### TEXTE DE LA PAGE

Aller au contenu principal

Les comptes à terme : quels enjeux pour la transition vers Bâle III

Cet article est le premier d'une série sur les enjeux de la réglementation Bâle III pour les établissements bancaires sur les produits bancaires d'épargne.

Cette série présente un décryptage de la réglementation sous l'angle offre. Les Accords de Bâle III[1] traduisent la volonté des régulateurs de renforcer la régulation du système financier mis à mal durant la crise financière de 2007. Ils enrichissent la réglementation prudentielle existante en visant l'amélioration de la qualité des fonds propres et une meilleure maîtrise des risques. Deux ratios sont introduits pour prévenir le risque de liquidité : le ratio de liquidité long terme (NSFR)[2] et le ratio de liquidité court terme (LCR)[3]. Ce dernier, contraint les banques à détenir un stock d'actifs sans risque et facilement négociables, pour être en capacité de compenser des décaissements importants (ex : retrait important d'encours sur des dépôts à vue suite à une crise de confiance) sur un mois.

Calendrier du LCR et du NSFR

Parce que son application est la plus proche et qu'à l'issu des premiers calculs réalisés dans le cadre du QIS[4] (publication consolidée), la moyenne des banques européennes est de 67% (contre un objectif de seuil de 100%), les banques françaises ont fait du LCR leur priorité. Son application est prévue pour janvier 2015 mais une période d'observation est ouverte afin de permettre un ajustement des modalités de calcul. Dès 2012, les banques doivent en effet être en mesure de produire ces ratios et d'en fournir les résultats au régulateur.

Figure 1 : calendrier d'application des ratios LCR et NSFR

La faiblesse des derniers résultats et un calendrier serré ont poussé les banques à engager des actions afin d'améliorer le ratio. Les pistes envisagées visent surtout à « bilantiariser » les dépôts et à réduire l'écoulement de ces derniers, notamment en dirigeant l'épargne des clients vers des dépôts dits « à terme » comme les comptes à terme (CAT). Néanmoins, une part importante des CAT en vie ne semblent pas satisfaire à la définition d'un dépôt à terme (DAT) au sens de Bâle III et risquent de facto un déclassement dans la catégorie des dépôts à vue (DAV). Cela risque donc d'impacter négativement le ratio LCR des banques françaises concernées. Revenons plus précisément sur les mécanismes du ratio pour bien comprendre les enjeux de ce déclassement.

### EXERCICE COURT 1
Relevez tous les sigles écrits en lettres capitales qui apparaissent dans l'article sur Bâle III.
### EXERCICE COURT 2
D'après l'article sur Bâle III, quelle est la moyenne des banques européennes pour le LCR à l'issue des premiers calculs du QIS ?
### EXERCICE COURT 3
Recopiez fidèlement le passage de l'article sur Bâle III qui commence par les mots contenant "Figure 1 : calendrier" et se termine par "de ce déclassement.".

### DONNÉES FOURNIES
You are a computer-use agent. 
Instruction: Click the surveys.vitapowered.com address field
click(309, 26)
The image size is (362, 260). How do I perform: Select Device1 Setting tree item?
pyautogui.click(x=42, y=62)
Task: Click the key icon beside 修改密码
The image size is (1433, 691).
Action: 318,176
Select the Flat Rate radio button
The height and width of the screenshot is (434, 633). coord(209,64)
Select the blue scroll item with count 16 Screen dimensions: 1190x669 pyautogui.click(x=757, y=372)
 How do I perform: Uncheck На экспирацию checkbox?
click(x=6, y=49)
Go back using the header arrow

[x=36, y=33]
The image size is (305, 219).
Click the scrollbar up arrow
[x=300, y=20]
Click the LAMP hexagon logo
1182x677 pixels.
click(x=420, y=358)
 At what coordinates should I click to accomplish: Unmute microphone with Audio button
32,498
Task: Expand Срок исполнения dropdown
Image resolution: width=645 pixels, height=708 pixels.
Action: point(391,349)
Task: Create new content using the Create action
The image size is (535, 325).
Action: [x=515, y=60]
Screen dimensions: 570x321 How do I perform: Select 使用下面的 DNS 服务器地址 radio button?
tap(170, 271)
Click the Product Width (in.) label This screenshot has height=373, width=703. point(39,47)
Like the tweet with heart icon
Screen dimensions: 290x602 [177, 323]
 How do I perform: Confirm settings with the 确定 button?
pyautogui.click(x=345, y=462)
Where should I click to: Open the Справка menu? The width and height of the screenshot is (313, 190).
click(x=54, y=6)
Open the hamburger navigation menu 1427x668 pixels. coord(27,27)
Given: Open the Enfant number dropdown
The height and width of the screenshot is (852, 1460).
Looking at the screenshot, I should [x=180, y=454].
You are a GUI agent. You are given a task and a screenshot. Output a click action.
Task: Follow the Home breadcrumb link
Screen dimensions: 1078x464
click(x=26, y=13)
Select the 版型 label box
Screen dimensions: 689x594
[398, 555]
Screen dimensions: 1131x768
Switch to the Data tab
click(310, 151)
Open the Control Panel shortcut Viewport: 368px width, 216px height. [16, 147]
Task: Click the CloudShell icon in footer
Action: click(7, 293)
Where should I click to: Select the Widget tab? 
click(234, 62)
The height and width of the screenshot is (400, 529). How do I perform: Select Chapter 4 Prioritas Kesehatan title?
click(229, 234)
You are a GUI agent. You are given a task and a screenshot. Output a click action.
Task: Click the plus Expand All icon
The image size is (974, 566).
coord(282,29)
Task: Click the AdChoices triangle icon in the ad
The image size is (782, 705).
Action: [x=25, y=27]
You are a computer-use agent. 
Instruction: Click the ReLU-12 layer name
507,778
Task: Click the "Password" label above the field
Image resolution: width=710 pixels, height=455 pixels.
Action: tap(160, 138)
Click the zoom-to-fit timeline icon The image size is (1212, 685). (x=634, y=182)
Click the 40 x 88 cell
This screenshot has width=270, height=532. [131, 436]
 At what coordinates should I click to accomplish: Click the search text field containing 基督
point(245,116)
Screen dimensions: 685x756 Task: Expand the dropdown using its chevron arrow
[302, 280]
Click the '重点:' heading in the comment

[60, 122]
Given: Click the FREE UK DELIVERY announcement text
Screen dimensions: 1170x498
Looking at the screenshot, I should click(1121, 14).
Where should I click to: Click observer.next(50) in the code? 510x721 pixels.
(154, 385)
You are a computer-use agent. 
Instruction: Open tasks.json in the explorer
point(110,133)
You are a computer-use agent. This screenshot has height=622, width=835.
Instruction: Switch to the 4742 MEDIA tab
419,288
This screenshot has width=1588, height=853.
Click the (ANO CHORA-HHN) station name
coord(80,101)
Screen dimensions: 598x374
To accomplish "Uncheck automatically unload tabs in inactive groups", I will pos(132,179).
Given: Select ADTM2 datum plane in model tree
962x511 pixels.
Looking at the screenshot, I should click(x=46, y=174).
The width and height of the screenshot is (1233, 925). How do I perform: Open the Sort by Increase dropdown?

### RÉPONSE ATTENDUE 1
NSFR, LCR, QIS, CAT, DAT, DAV

### RÉPONSE ATTENDUE 2
67 %, contre un objectif de seuil de 100 %.

### RÉPONSE ATTENDUE 3
Figure 1 : calendrier d'application des ratios LCR et NSFR

La faiblesse des derniers résultats et un calendrier serré ont poussé les banques à engager des actions afin d'améliorer le ratio. Les pistes envisagées visent surtout à « bilantiariser » les dépôts et à réduire l'écoulement de ces derniers, notamment en dirigeant l'épargne des clients vers des dépôts dits « à terme » comme les comptes à terme (CAT). Néanmoins, une part importante des CAT en vie ne semblent pas satisfaire à la définition d'un dépôt à terme (DAT) au sens de Bâle III et risquent de facto un déclassement dans la catégorie des dépôts à vue (DAV). Cela risque donc d'impacter négativement le ratio LCR des banques françaises concernées. Revenons plus précisément sur les mécanismes du ratio pour bien comprendre les enjeux de ce déclassement.